Orladeyo is specifically indicated for prophylaxis to prevent attacks of hereditary angioedema (HAE) in adults and pediatric patients 12 years of age and older.
Orladeyo is supplied as a capsule for oral administration. The recommended dose is one 150 mg capsule taken orally once daily with food.
Mechanism of Action
Orladeyo (berotralstat) is a plasma kallikrein inhibitor that binds to plasma kallikrein and inhibits its proteolytic activity. Plasma kallikrein is a protease that cleaves high-molecular-weight-kininogen (HMWK) to generate cleaved HMWK (cHMWK) and bradykinin, a potent vasodilator that increases vascular permeability resulting in swelling and pain associated with HAE. In patients with HAE due to C1- inhibitor (C1-INH) deficiency or dysfunction, normal regulation of plasma kallikrein activity is not present, which leads to uncontrolled increases in plasma kallikrein activity and results in angioedema attacks. Berotralstat decreases plasma kallikrein activity to control excess bradykinin generation in patients with HAE.

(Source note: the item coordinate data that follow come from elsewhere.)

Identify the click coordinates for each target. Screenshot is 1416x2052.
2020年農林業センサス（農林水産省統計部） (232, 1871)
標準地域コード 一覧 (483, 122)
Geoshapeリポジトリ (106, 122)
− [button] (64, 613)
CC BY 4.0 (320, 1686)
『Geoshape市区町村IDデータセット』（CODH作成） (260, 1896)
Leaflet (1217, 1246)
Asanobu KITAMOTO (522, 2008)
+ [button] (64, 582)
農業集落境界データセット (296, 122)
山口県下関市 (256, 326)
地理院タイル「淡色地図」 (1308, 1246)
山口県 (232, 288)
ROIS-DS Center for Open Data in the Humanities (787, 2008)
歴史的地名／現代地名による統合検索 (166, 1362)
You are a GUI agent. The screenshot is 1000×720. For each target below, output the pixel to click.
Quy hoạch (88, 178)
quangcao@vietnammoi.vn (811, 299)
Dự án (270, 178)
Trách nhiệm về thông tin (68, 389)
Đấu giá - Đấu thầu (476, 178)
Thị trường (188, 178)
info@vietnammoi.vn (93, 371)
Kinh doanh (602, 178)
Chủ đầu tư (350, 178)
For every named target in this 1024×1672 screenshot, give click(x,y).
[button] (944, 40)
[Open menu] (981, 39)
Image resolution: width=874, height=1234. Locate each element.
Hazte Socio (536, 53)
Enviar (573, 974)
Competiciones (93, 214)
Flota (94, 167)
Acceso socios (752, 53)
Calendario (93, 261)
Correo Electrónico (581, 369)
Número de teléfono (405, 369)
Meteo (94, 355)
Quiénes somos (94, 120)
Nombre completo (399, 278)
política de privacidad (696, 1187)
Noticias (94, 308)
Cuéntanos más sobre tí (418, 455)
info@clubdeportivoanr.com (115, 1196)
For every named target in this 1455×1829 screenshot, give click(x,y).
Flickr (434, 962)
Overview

Adverse effects associated with the use of Orladeyo may include, but are not limited to, the following:
- abdominal pain
- back pain
- gastroesophageal reflux disease
Clinical Trial Results
The FDA approval of Orladeyo was based on Part 1 of a multicenter, randomized, double-blind, placebo-controlled, parallel-group study (Trial 1). The study included 120 adult and adolescent patients who experienced at least two investigator confirmed attacks within the first 8 weeks of the run-in period and took at least one dose of study treatment. Patients were randomized into 1 of 3 parallel treatment arms, stratified by baseline attack rate, in a 1:1:1 ratio (berotralstat 110 mg, berotralstat 150 mg, or placebo by oral administration once daily, with food) for the 24-week treatment period. Orladeyo significantly reduced attacks at 24 weeks, and this reduction was sustained through 48 weeks. HAE patients who completed 48 weeks of treatment (150 mg) saw reductions in their HAE attack rates, from a mean of 2.9 attacks per month at baseline to a mean of 1.0 attacks per month after 48 weeks of therapy. In the long-term open label APeX-S trial, patients completing 48 weeks of therapy (150 mg) had a mean attack rate of 0.8 attacks per month.